La jovencísima muchachita que debe haber oído por parte de los ‘movie-goers’ cuanta locura se pueda uno imaginar (como por ejemplo: dame dos taquillas para la última película de Vicente Castro), me contestó: ‘Señor, pero, es que ya son las 9 y 28 de la noche”. Inmediatamente le respondí que sabia muy bien la hora, pero que esa era la tanda a la que yo quería (digo, tenía) que entrar. Sin salir de su asombro, la taquillera trató una vez más de razonar conmigo y me advirtió con toda la seriedad que pudo, “caballero, la película ya se esta ACABANDO”. Mi contestación, la mató. “No me interesa ver la película”, le dije. “Yo sólo vine a ver los créditos”. La nena, que se había pasado pestañeando durante todo el incidente, se puso catatónica. Tratando de descifrar el significado de su expresión, me imaginé que pensó que la estaban grabando secretamente para algún programa de la Tele. Como el sadismo no es parte de mi naturaleza, me condolí de la muchacha y le dije: “es que mi hijo sale en los créditos”. (Mi hijo Gabriel vive en Los Angeles y trabaja para Prologue Films, una de las más importantes compañías que dan servicio de post-producción a grandes producciones de Hollywood y que todavía en pleno siglo XXI, creen firmemente en la institución de la esclavitud).

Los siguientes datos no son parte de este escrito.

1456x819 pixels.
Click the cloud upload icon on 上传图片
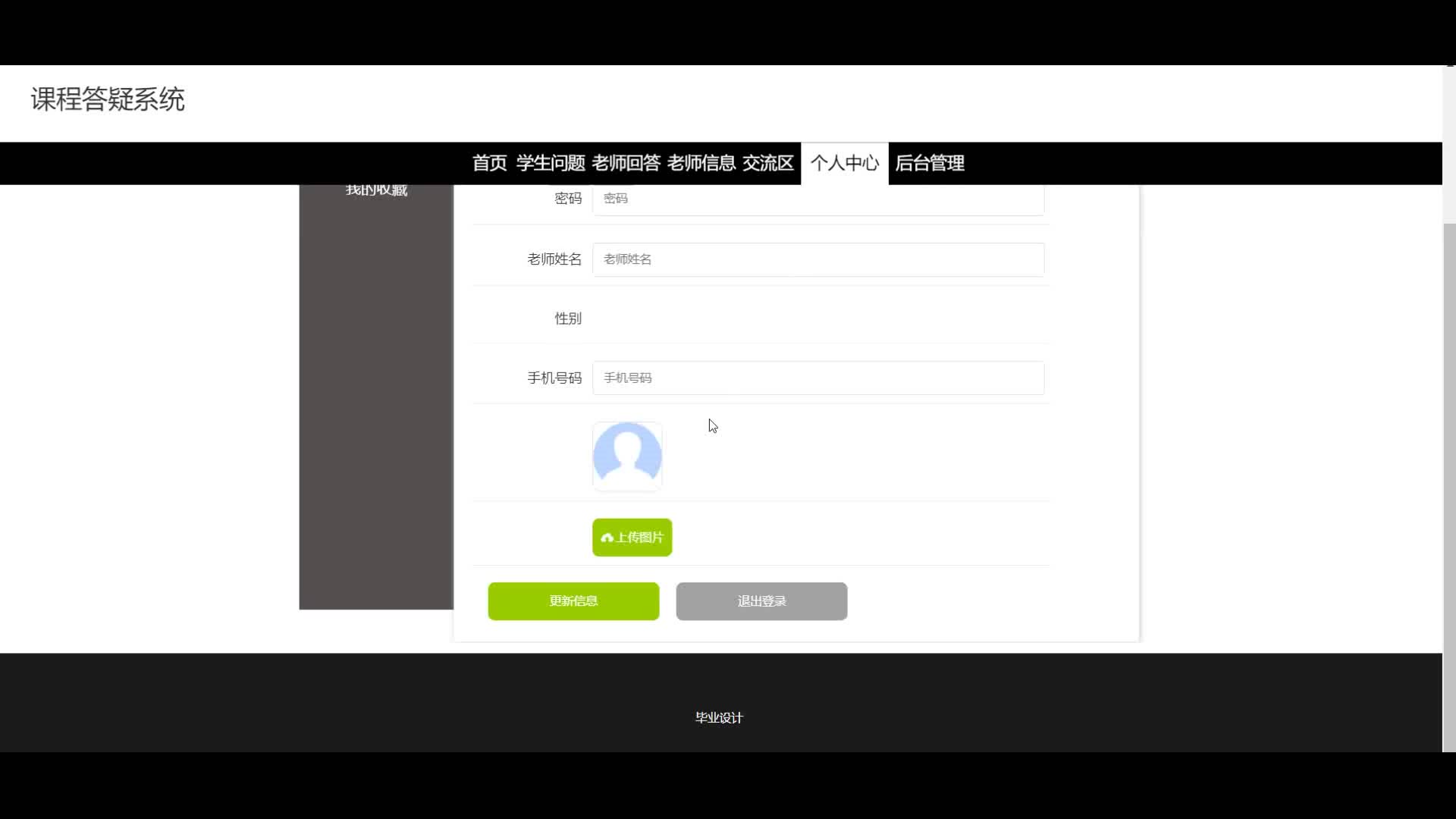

Sinceramente, su reacción no fue la que yo esperaba. La taquillera me sonrió con esa sonrisa falsa y obligada que uno tiende a dar a la hora de tratar de ser cortes con un desajustado mental. Sin embargo, lo que hizo a continuación me dejó saber que aún existe esperanza en nuestra juventud. La taquillera viró su cara hacia la que resultó ser su supervisora inmediata. Era una muchacha mucho mayor que ella, yo diría que como unos seis meses y medio mas vieja. La pre-nubil taquillera le explicó mi situación y le indicó a su jefa que para ella deberían dejarme entrar gratis. La respuesta de la supervisora fue un monosilábico: ‘No’. La mocosa supervisora le dio unas instrucciones y la muchacha no le quedó más remedio que proceder a venderme la taquilla, no sin antes hacerle algunas correcciones con ‘magic marker’. Quince minutos después salía yo del teatro, de lo más sonriente, junto a mi hijo Gabriel. Quizás como agradecimiento al gesto de la taquillera o para probarle que no le mentí y más aún que yo no estaba loco (well…, vamos a dejarlo ahí), hice que mi hijo me acompañara a la taquilla para presentárselo. “Hola, ¿te acuerdas de mi? Este es mi hijo, el que salió en los créditos de la película”, dije de lo más entusiasmado. La muchachita me sonrió con las muelas de atrás, a la vez que volvía a pestañear nerviosa e incesantemente. Yo que hasta ese momento me cuestionaba la necesidad de haber tenido que tomar un curso intensivo de clave Morse como requisito para completar mi grado asociado en ciencias mentalistas y de la quiromancia, ofrecido a través del Internet por el Gypsy Institute of Moldavia, pude entender lo que estaba diciendo. El mensaje estaba compuesto de trece palabras. Estas son: Dios –mío – como – está – la – situación – de – la – salud – mental – en – este - país. Por suerte mi hijo menor, Alejandro, consciente que ya para sus 21 añitos no está para estas vergüenzas tan características de los ‘baby boomers’, se había desaparecido, no sólo del Mall sino del planeta Tierra.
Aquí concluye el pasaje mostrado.